By: Joanna Hoffman, Program Associate for Women Deliver
As delegates to the UN summit rush between meetings and announce their country’s commitments towards reaching the MDGs, they are coming face to face with the stark reminder of maternal mortality in the form of a “maternal death clock” in Times Square. Amnesty International activated the clock yesterday morning to highlight the staggering consequences of MDG 5’s lack of sufficient progress to date- every 90 seconds, a woman dies in childbirth. In a year, 358,000 mothers die throughout the world. 99% of deaths occur in developing countries, and the majority of these deaths are preventable.
Several avenues to the east of Times Square, those meeting at the UN have the power to turn these numbers around. As they converge to discuss progress made on the MDGs thus far, there is a question on many of our minds: Why is MDG 5, the heart of the MDGs, lagging so far behind? The second annual Women Deliver conference showed that we know what the solutions are to save the lives of girls and women. What we are often missing is political will from those in power. As the Secretary General of Amnesty International, Salil Shetty has noted, “The cost is being paid by these women who are dying every 90 seconds.”

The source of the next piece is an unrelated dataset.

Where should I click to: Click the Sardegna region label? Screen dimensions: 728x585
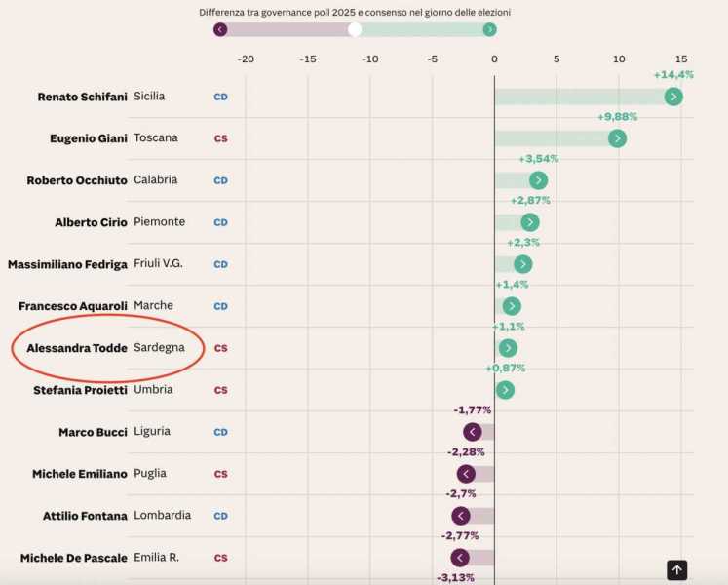point(159,348)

The clock is counting down for women in the U.S., as well. A recent UN study on maternal deaths per 100,000 live births ranked the U.S. 50th in the world. In New York in particular, the maternal death rate is twice that of the national average, as shown in a recent report by the New York Academy of Medicine.
Undoubtedly, progress has been made on MDG 5. However, if we wish to reach the goal of reducing maternal deaths by 75% by 2015, forward action must be accelerated. Success cannot be celebrated as long as women continue to die. The clock is still ticking.